• [WHAT TO DO]: Scan the records for the string "icon", then copy each line that has it.

Stored records
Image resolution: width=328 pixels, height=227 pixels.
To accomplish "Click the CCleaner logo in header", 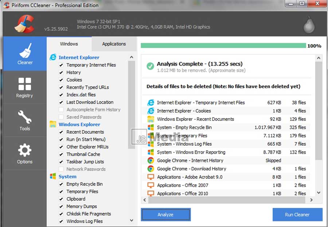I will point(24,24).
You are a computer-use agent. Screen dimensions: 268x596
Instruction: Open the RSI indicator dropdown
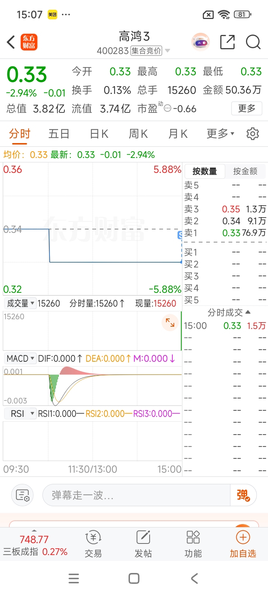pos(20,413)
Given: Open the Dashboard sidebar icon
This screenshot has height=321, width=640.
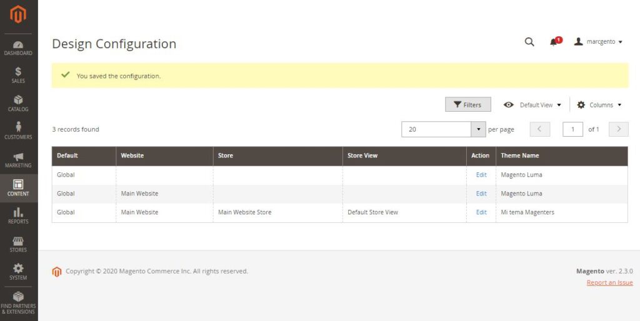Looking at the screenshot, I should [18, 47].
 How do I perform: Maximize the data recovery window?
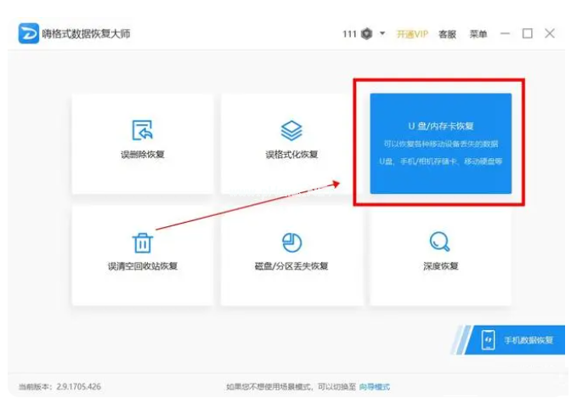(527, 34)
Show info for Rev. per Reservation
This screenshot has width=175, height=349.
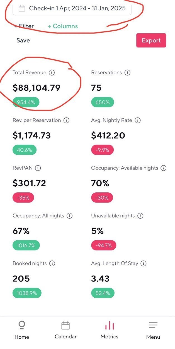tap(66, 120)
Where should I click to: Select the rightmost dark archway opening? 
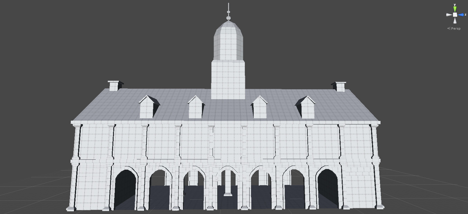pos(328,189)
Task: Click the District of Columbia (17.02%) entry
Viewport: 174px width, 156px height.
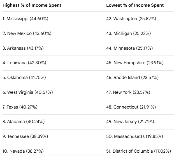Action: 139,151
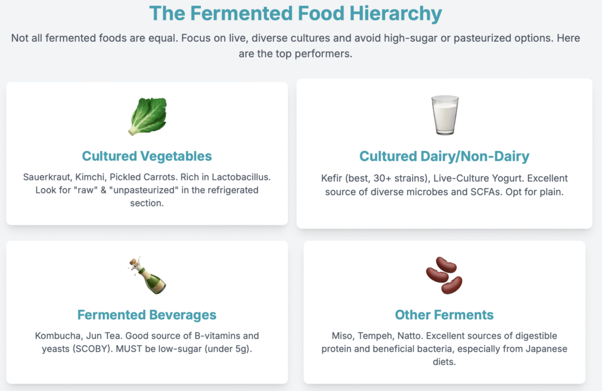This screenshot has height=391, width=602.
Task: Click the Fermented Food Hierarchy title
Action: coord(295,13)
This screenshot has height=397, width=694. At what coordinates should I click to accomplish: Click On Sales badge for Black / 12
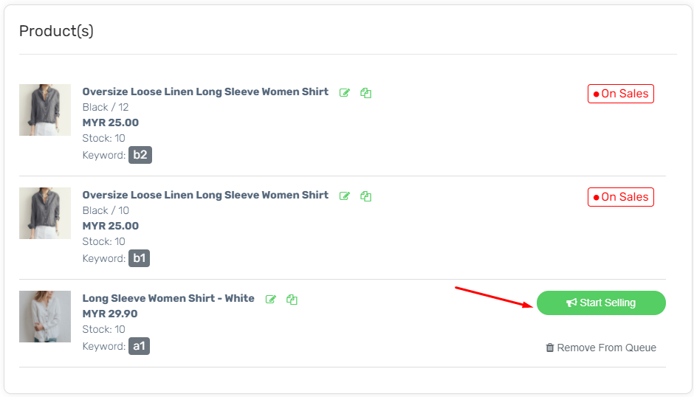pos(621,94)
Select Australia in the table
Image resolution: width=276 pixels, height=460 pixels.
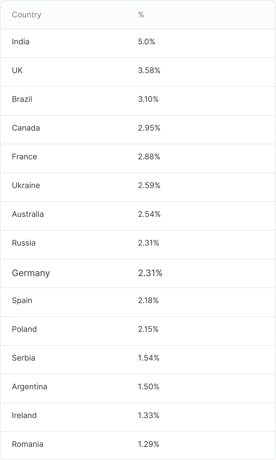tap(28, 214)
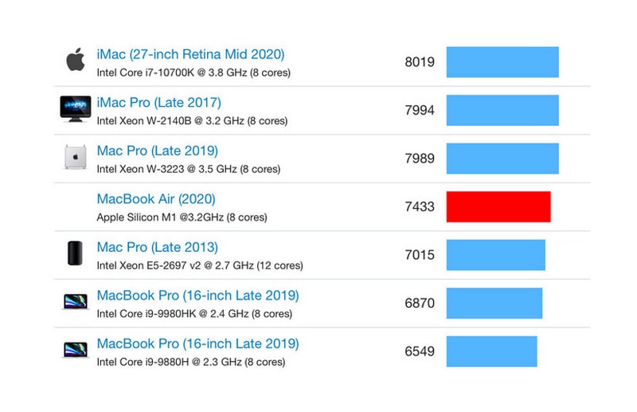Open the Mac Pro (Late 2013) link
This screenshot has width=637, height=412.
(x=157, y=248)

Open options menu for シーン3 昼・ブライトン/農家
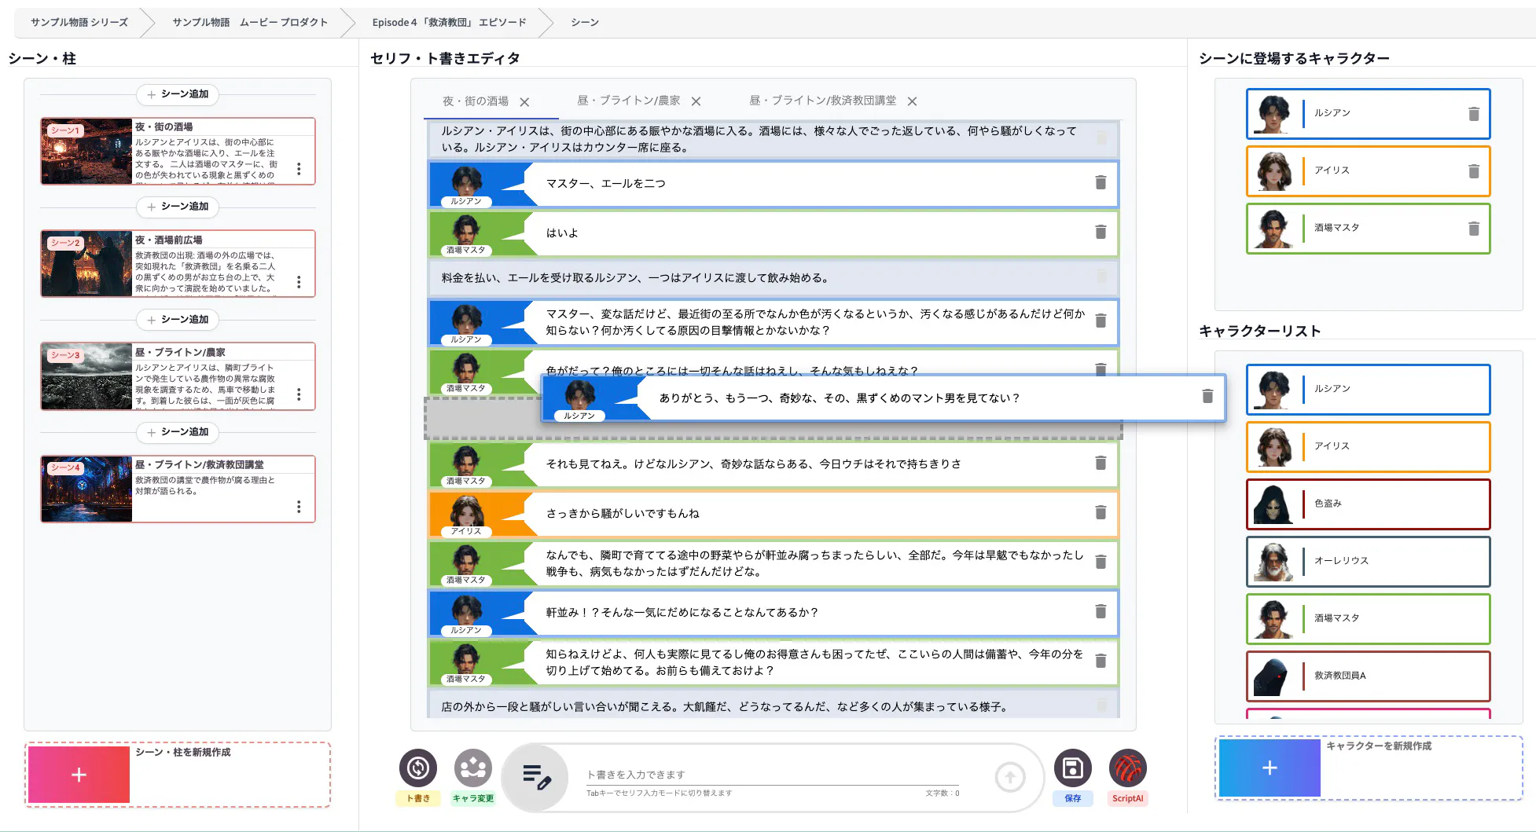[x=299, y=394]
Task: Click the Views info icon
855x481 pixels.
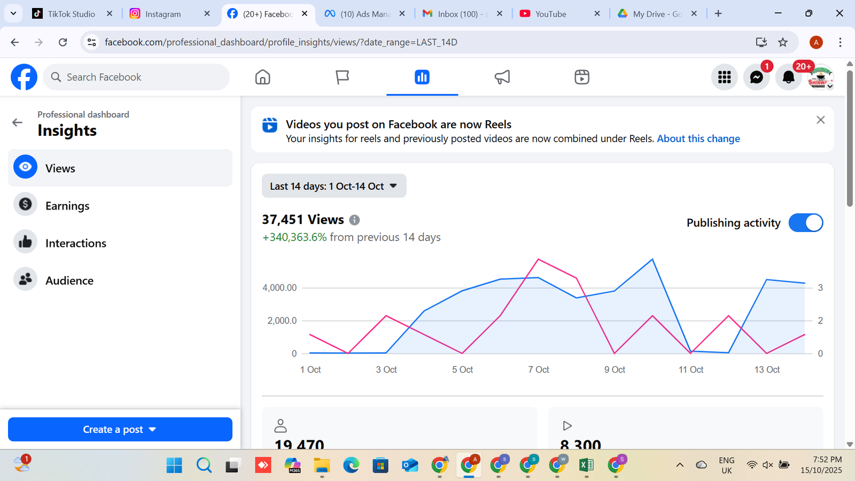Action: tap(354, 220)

• [SOLVED EXERCISE]:
Given: Open the Dashboard sidebar icon
Task: Click the Views info icon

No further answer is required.